The dataset covers six common diseases. In a real cotton field, multiple diseases or stresses (e.g., disease and insect pests, malnutrition symptoms) may co-occur on the same leaf or exhibit visually similar symptoms. How does your model handle the coexistence of multiple diseases? And how well does the model recognize disease types or non-disease stresses outside of the training data?

 

Section 3.1:

In the manuscript, the expression mAP_0.05 appears several times, please verify whether it should be mAP_0.5. In addition, regarding the nomenclature of mAP_0.5, at present there are various forms such as map_0.5, MAP_0.5 and mAP_0.5, etc., and it is suggested to standardize it into a standard nomenclature.

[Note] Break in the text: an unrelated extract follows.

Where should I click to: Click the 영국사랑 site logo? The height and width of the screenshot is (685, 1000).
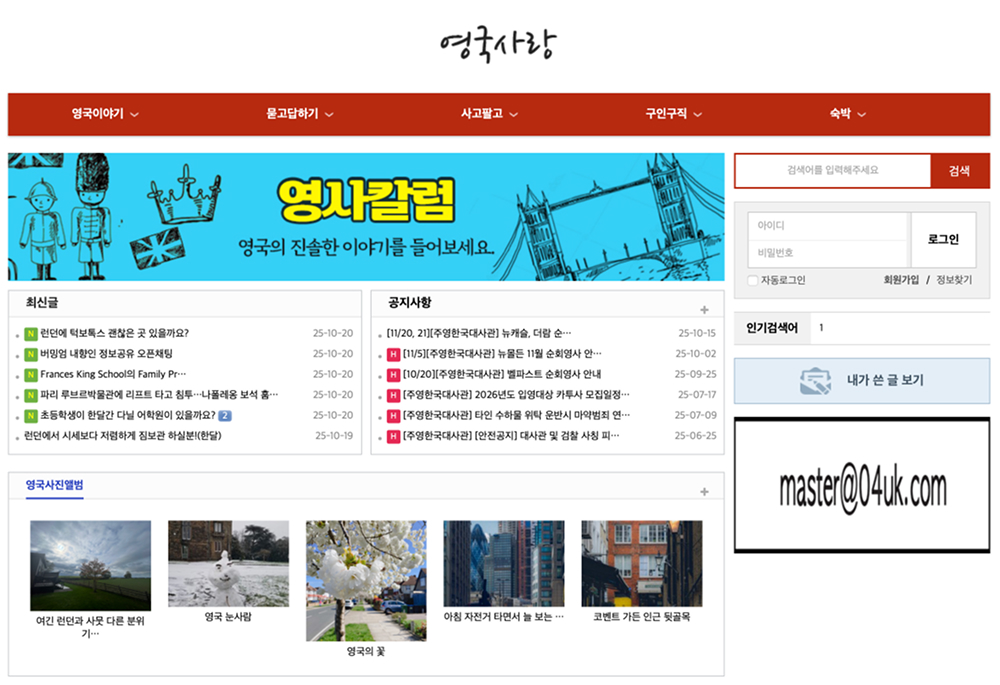(x=497, y=45)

Table 4 shows that YOLOv9 outperforms YOLO11 in all metrics except mAP_0.5, which is slightly lower than YOLO11, which is the baseline for this manuscript. Does this imply that some of the designs of YOLOv11 are degraded in agricultural scenarios? Why is YOLOv11 still chosen as the base framework instead of the better performing YOLOv9?

 

Section 3.5: The manuscript mentions that “the ACURS-YOLO network correctly recognized 19.2% more cotton leaf diseases than the original YOLOv11 model” and cites Table 7. However, Table 7 mainly shows the results of the ablation experiments (mAP, Precision, Recall, F1-Score), while Table 8 shows the number of correctly recognized images and the average precision in the model test. According to the data in Table 8, the average accuracy of ACURS-YOLO is 94.2% and that of YOLOv11 is 75.0%, which is a difference of 19.2%. Please make sure that the “correct recognition rate” here refers to the average accuracy and that the quoted table is accurate.

Author Response

Please see the attachment.

Author Response File: Author Response.docx

Reviewer 2 Report

Comments and Suggestions for Authors

 

This study aims to develop ACURS-YOLO, an enhanced YOLOv11 framework integrating segmentation and attention modules to achieve fast, accurate, and robust cotton leaf disease detection in complex field conditions.

 

1. The manuscript exhibits a high similarity index (over 19%), which must be reduced to below 10% to meet publication standards. Also, add the workflow of the other sections at the end of Introduction section.
2. The paragraphs in the paper are overly long and difficult to follow; please break them into shorter, more manageable sections.
3. In what ways do the integrated modules, U-Net v2, SimSPPF, C3k2_RCM, and ARelu, address complex backgrounds, small-spot detection, and training stability in the ACURS-YOLO architecture? How does ACURS-YOLO compare to baseline YOLO models in terms of disease detection accuracy, inference speed, and overall performance on cotton leaf disease scenarios? In what ways do the U-Net v2, CBAM, SimSPPF, C3k2_RCM, and ARelu modules each contribute to improving feature extraction, attention focus, computational efficiency, and training stability?
4. All variables used in the equations should be properly defined. Additionally, please explain how each variable was chosen to obtain the reported results.
5. Based on Figure 16, which individual module yields the largest increase in mAP₀.₅ compared to the baseline, and how do combinations of modules (models 7–12) further boost the overall detection performance across the five metrics?
6. How does ACURS-YOLO’s generalization performance in complex scenes (Figure 17) compare to the original YOLOv11? Could you add another example like figure 17? What kinds of misjudgments does ACURS-YOLO still encounter in scenarios with extreme occlusion or highly similar diseases? In real-world tests, what omissions and accuracy issues are observed with the original YOLOv11 when detecting various cotton leaf diseases?

Author Response

Please see the attachment.

Author Response File: Author Response.docx

Round 2

Reviewer 1 Report

Comments and Suggestions for Authors

Thanks for authors's thorough response and revision and my concerns have been addressed.

Reviewer 2 Report

Comments and Suggestions for Authors

The authors have made the necessary changes in the revised version of the manuscript.